Yes. The final rule defines “worker” liberally to include employees (full-time and part-time), independent contractors, externs, interns, volunteers, apprentices, and, in some cases, even sole proprietors.
Does the final rule cover my business?
Most likely yes. The final rule covers nearly all for-profit entities across industries, including the construction industry. Only banks, savings and loan institutions, federal credit unions, common carriers, air carriers and foreign air carriers, and persons and businesses subject to the Packers and Stockyards Act are specifically excluded from the final rule.
What are the alternatives to protect my business in lieu of noncompetes?

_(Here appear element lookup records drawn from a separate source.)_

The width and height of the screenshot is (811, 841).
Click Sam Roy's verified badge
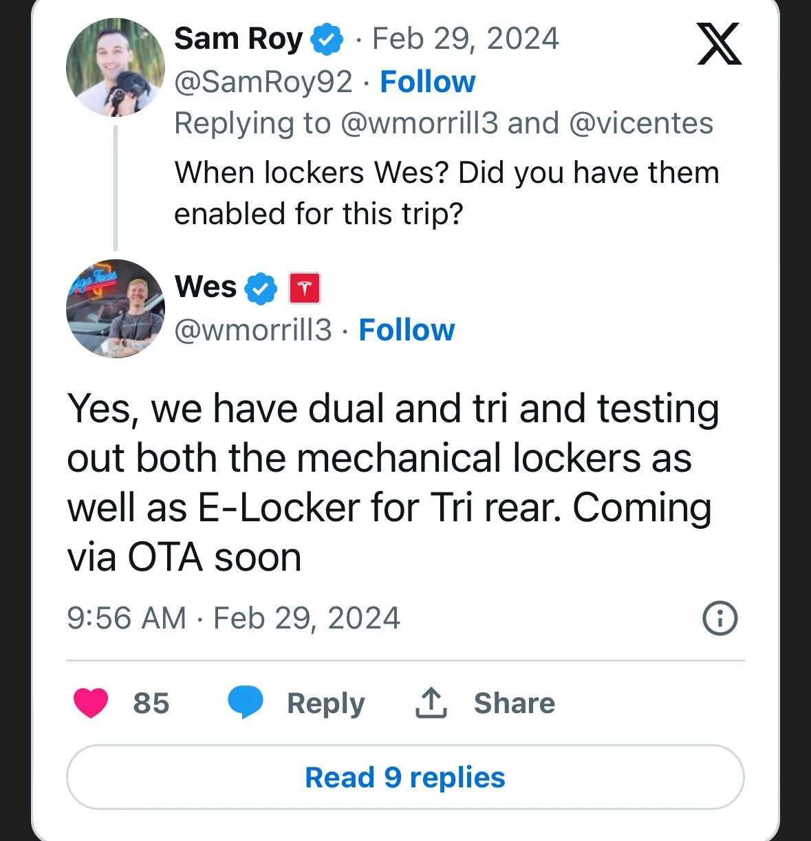327,39
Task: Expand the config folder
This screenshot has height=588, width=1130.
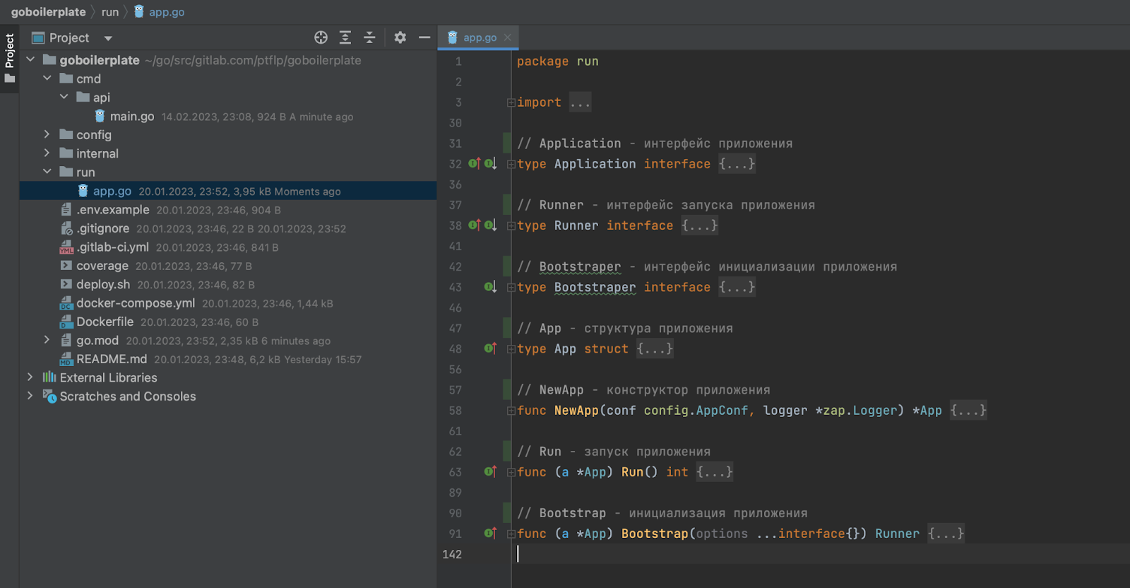Action: (47, 134)
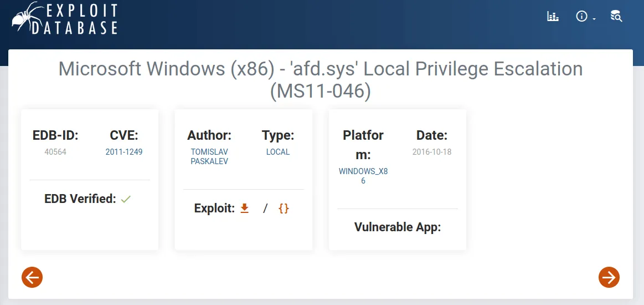Open the search database icon
Image resolution: width=644 pixels, height=305 pixels.
click(x=616, y=17)
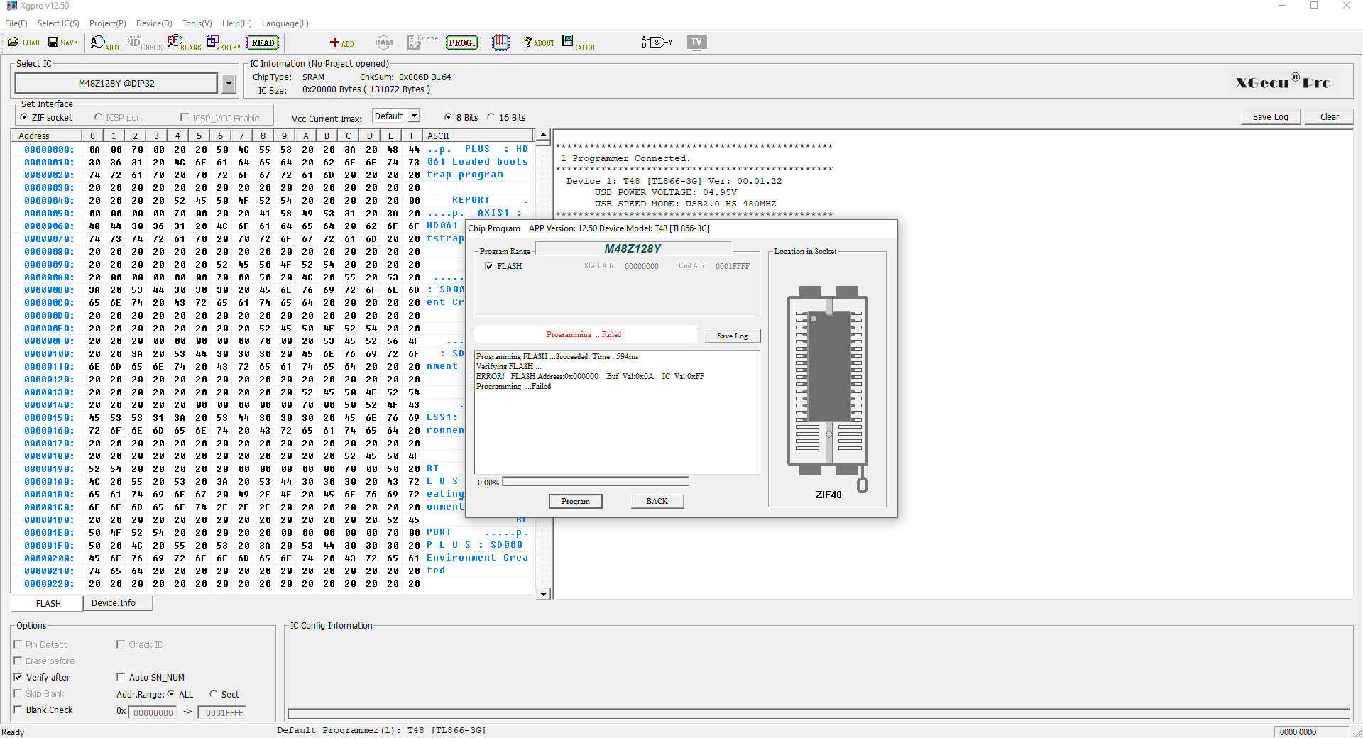The image size is (1363, 738).
Task: Click the ABOUT question mark icon
Action: coord(539,43)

The final rule does not impact trade secret laws, non-disclosure or confidentiality agreements, or nonsolicitation agreements which remain powerful tools for protecting your company’s competitive business interests. In addition, “garden leave” provisions or agreements—where the worker is still employed and receiving the same total compensation and benefits but their job duties and access to colleagues are significantly or entirely curtailed—do not qualify as “noncompetes” and are thus exempted from the ban because they are not a post-employment restriction. The Massachusetts Noncompetition Agreement Act (“MNAA”) similarly excludes garden leave provisions from the definition of “noncompete.”
Is there a silver lining to the final rule for my business?
Yes—several in fact. To begin, in today’s tight labor market, your business can now hire workers who were subject to a noncompete in their prior job (including senior executives who enter into a noncompete after the final rule’s effective date). Second, the rule does not ban nonsolicitation agreements that are appropriately tailored to retain your valued customers and workers. Third, if the final rule survives legal challenge, your business will spend less time navigating the patchwork of state noncompete laws that have complicated compliance efforts.
Does the final rule apply to noncompetes between businesses?
No. However, noncompetes between businesses would still be subject to other antitrust laws, and some states prohibit “no-poach” agreements in which companies agree not to solicit one another’s employees.
Does the final rule apply to noncompetes pursuant to a bona fide sale of a business?
No. The final rule does not apply to noncompetes entered into pursuant to the bona fide sale of a business entity, of the person’s ownership interest in a business entity, or of all or substantially all of a business entity’s operating assets.
How does the final rule impact our obligations under state law?
The final rule supersedes conflicting state laws on noncompetes, therefore banning otherwise lawful employee noncompete clauses in the states that permit them. Neither Massachusetts nor New Hampshire ban noncompetes outright (except in specific industries that are unrelated to construction). For example, in a recent high-profile noncompete lawsuit, the U.S. District Court for the District of Massachusetts blocked DraftKings’ former executive from doing similar work for DraftKings’ chief competitor Fanatics in violation of his noncompete. The trial judge’s ruling is now pending before the First Circuit on an expedited appeal.
However, New Hampshire and Massachusetts limit business's flexibility to enter into and enforce noncompetes with employees. In New Hampshire, employers may not require low-wage employees to enter a noncompete as a condition of hire. In Massachusetts, noncompetes entered into after October 1, 2018, are governed by the MNAA and must satisfy a variety of criteria to be valid and enforceable (e.g., the noncompete must be in writing and expressly state that the employee may consult with an attorney before signing). In addition, under the MNAA, noncompetes are unenforceable against nonexempt employees, university students participating in internships or short-term employment, employees that have been terminated without cause or laid off, and employees aged 18 or younger.